**Problem requirements:** Lines with the word "will" in them must be copied from the records below.

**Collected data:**
-*-

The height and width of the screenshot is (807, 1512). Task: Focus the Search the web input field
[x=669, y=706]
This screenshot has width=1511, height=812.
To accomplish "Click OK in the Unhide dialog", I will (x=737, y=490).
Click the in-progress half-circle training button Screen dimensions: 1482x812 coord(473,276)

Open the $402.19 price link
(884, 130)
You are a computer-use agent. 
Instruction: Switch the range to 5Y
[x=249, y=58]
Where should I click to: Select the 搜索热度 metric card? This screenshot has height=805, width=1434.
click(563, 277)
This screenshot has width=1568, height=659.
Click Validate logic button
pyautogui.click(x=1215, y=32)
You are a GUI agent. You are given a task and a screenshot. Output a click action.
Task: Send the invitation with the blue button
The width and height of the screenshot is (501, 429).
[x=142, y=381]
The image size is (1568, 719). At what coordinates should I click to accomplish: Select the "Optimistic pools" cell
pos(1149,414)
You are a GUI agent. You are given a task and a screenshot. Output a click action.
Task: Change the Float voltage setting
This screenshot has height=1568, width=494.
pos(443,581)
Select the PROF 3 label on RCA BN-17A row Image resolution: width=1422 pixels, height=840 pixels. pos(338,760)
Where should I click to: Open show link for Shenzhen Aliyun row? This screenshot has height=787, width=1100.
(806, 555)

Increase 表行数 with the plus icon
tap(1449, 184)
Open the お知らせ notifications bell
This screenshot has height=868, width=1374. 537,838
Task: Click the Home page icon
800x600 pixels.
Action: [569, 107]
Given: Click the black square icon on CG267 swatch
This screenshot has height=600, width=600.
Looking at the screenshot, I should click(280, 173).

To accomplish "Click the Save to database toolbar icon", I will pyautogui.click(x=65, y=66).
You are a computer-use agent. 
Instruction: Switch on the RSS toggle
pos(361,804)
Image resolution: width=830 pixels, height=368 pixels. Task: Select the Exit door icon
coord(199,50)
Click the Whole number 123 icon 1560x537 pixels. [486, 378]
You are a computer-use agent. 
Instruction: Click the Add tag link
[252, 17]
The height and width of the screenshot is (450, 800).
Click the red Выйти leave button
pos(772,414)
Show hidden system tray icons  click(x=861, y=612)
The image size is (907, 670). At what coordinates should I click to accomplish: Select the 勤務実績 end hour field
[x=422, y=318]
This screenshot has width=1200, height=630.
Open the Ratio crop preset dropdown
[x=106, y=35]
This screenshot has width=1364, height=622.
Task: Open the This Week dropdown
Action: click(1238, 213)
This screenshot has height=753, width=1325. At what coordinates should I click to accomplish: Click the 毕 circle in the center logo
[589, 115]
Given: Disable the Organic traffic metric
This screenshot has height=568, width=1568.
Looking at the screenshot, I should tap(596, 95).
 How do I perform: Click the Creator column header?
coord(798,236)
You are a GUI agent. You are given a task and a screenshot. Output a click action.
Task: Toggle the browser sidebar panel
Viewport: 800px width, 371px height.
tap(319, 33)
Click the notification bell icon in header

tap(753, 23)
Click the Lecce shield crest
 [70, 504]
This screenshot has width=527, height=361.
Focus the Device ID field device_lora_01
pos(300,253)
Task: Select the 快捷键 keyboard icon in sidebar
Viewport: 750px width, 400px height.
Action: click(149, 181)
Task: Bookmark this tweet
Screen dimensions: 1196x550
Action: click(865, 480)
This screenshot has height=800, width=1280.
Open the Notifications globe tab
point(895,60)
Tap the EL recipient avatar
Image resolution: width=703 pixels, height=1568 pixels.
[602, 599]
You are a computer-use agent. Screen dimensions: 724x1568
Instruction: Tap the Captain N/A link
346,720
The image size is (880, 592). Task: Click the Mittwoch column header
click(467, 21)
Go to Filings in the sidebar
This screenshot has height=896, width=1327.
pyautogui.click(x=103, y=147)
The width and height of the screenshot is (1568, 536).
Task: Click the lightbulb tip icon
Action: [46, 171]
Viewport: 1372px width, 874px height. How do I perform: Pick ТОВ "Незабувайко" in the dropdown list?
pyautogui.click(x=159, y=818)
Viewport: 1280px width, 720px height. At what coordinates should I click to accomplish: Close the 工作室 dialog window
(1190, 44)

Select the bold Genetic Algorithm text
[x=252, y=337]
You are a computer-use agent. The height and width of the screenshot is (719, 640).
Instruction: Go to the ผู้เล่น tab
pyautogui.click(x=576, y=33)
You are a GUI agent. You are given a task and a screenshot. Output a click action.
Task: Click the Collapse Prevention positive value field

-*-

**Exercise answer:**
To accomplish "Click OK in the Unhide dialog", I will (x=737, y=490).
To accomplish "Click the Save to database toolbar icon", I will pyautogui.click(x=65, y=66).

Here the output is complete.